In 1999, the nonprofit Save Ellis Island, Inc., was founded to restore the South Side. They partnered with the National Park Service to fund and implement stabilization and restoration strategies, including asbestos removal, roof repairs, and partial building preservation.

Important early projects included restoration of the Laundry Building (with office space upstairs), the Ferry Building, and portions of the Powerhouse and wards, funded by grants and public matching funds.

Reopening to the Public

Hard Hat Tours

Starting October 1, 2014, the hospital complex was opened to hard‑hat tours, led by Save Ellis Island. These 90‑minute tours take visitors through the restored laundry, morgue, contagious disease wards, autopsy theater, kitchen, and staff quarters—often in their unrestored “arrested‑decay” condition.

By 2019, tours had drawn over 165,000 visitors across 7,000 tours, highlighting sustained interest in the site and providing funding for preservation.

Art and Interpretation

In 2019, French artist JR installed “Unframed – Ellis Island”, a multimedia photo exhibit pasted into the abandoned interiors. Life‑size faces of immigrants appear on walls, floors, and furnishings, hauntingly evoking their histories and experiences in the facility.

Preservation Efforts & Future Plans

Funding and Restoration

Save Ellis Island has raised over \$70 million in grants and donor money.

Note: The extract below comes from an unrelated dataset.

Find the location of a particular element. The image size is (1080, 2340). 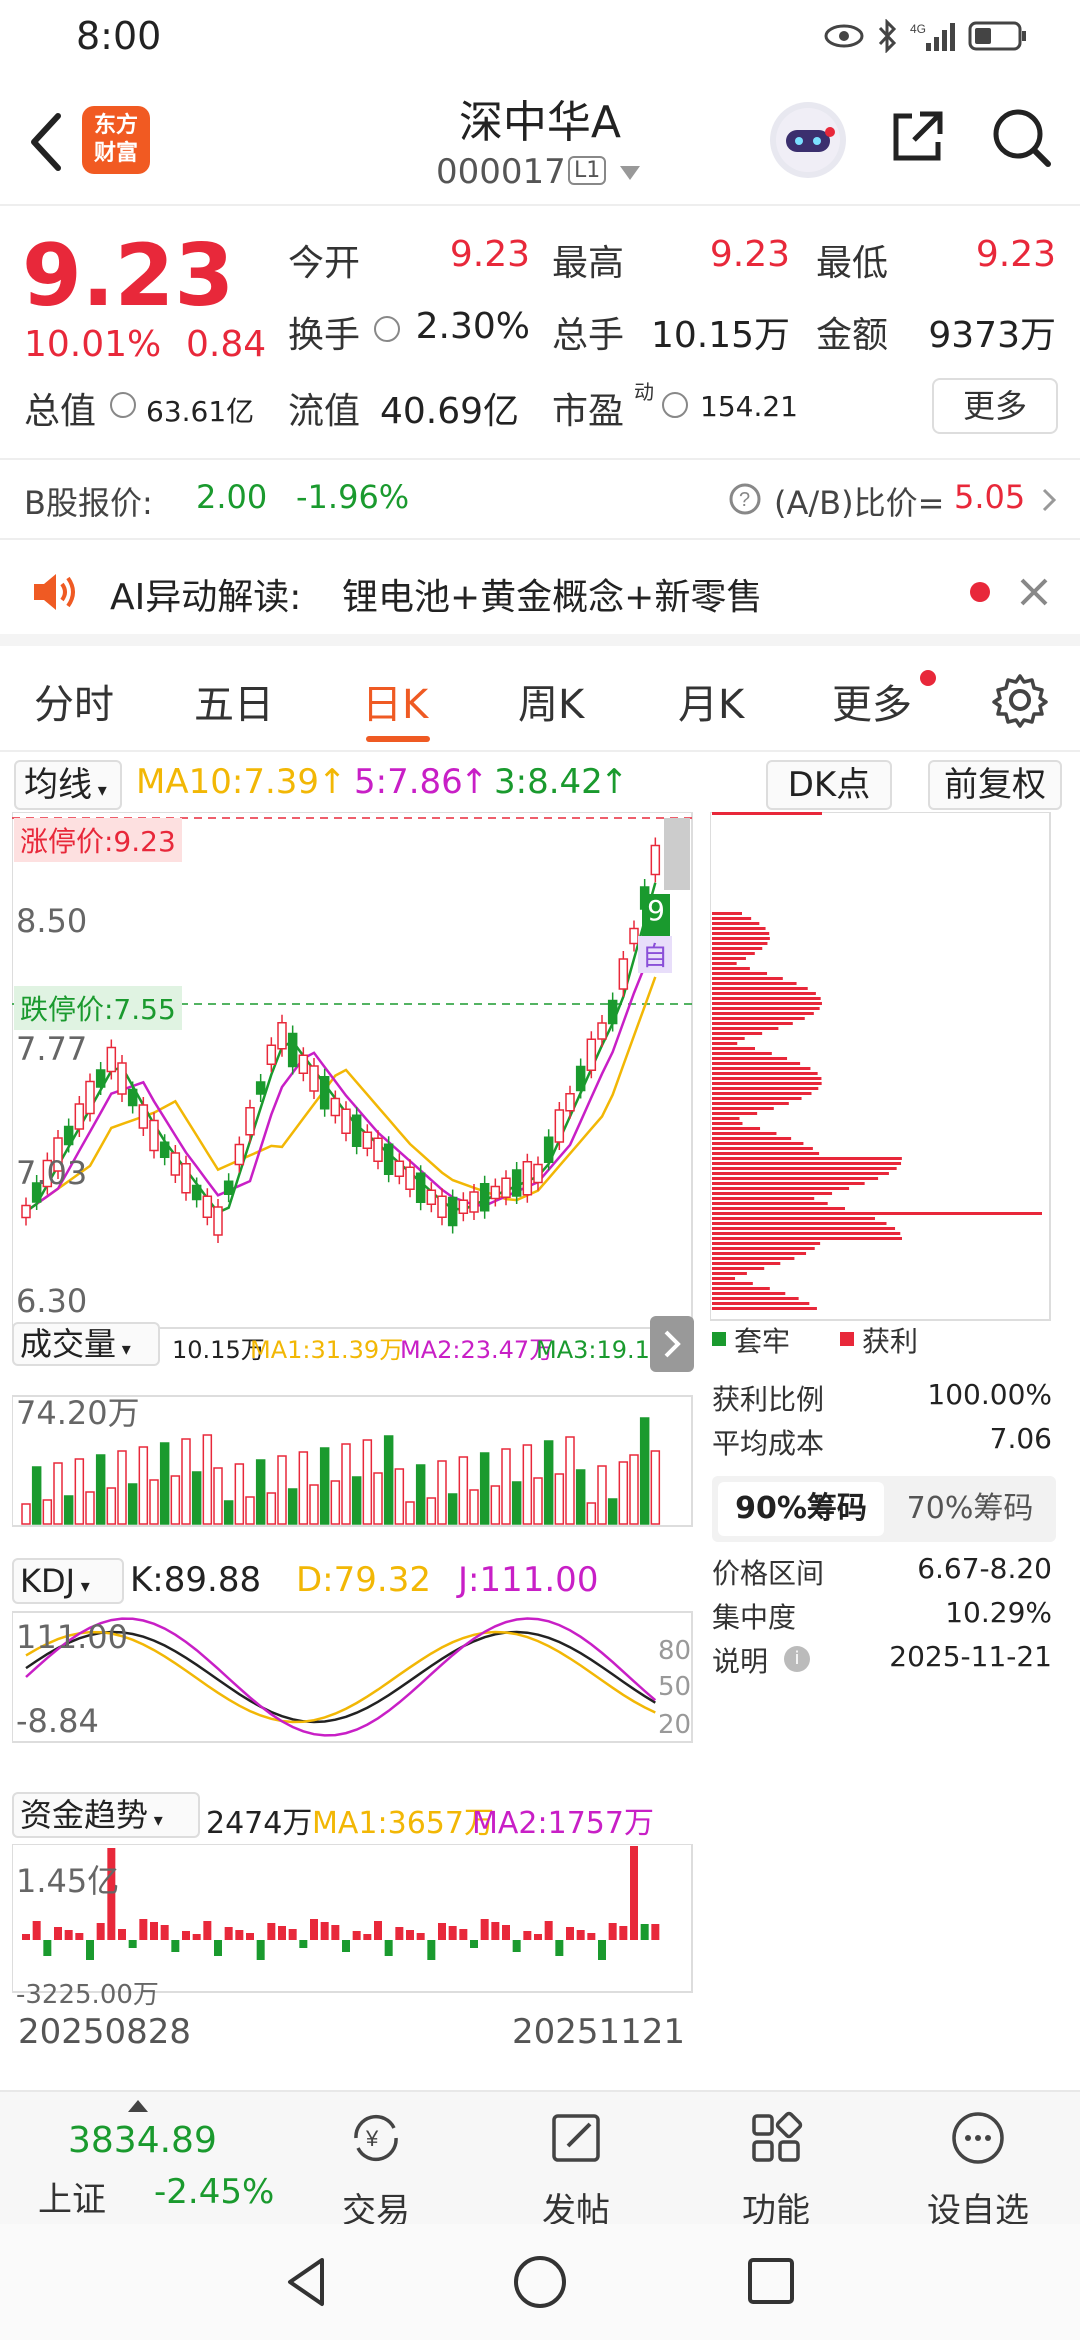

Recent funding from the NJ Historic Trust and others supports structural stabilization, window repair, roof replacement, and interpretive planning.

Future Uses

Key goals include:

  • Fully restoring the Contagious Disease Hospital for stable visitation.
  • Reviving the entertainment/recreation building as a lecture hall or event venue.
  • Restoring the chief medical officer’s residence for interpretive use or revenue generation.
  • Expanding educational programming for schools and academic groups in history, health, and preservation.

Legacy and Significance

The South Side Hospitals encapsulate a vital chapter of public health and immigration in early 20th‑century America. With cutting‑edge medical architecture, humane care, and scale unmatched in its time, this complex processed and treated over a million immigrants, shaping countless first experiences of America. Its preservation reflects national values around immigration, public health history, and architectural heritage.

And the stories of tourists standing amid decaying wards, seeing past lives reflected in JR’s art, remind us: this was no ordinary hospital—it was an intersection of hope, fear, healing, and new beginnings.

Conclusion

The Ellis Island South Side Hospitals remain a powerful testament to the scale and ambition of early public health infrastructure in the United States. From its expansion to handle immigrant health needs, to its advanced infection control design, to its eventual decay and gradual resurgence, the site reflects both promise and neglect.

Today, thanks to the efforts of Save Ellis Island and the National Park Service, the complex is slowly being stabilized, interpreted, and shared. A blend of preservation, public education, and arts engagement is helping this forgotten world regain a voice—one that speaks to immigration, medicine, resilience, and the stories remembered within its walls.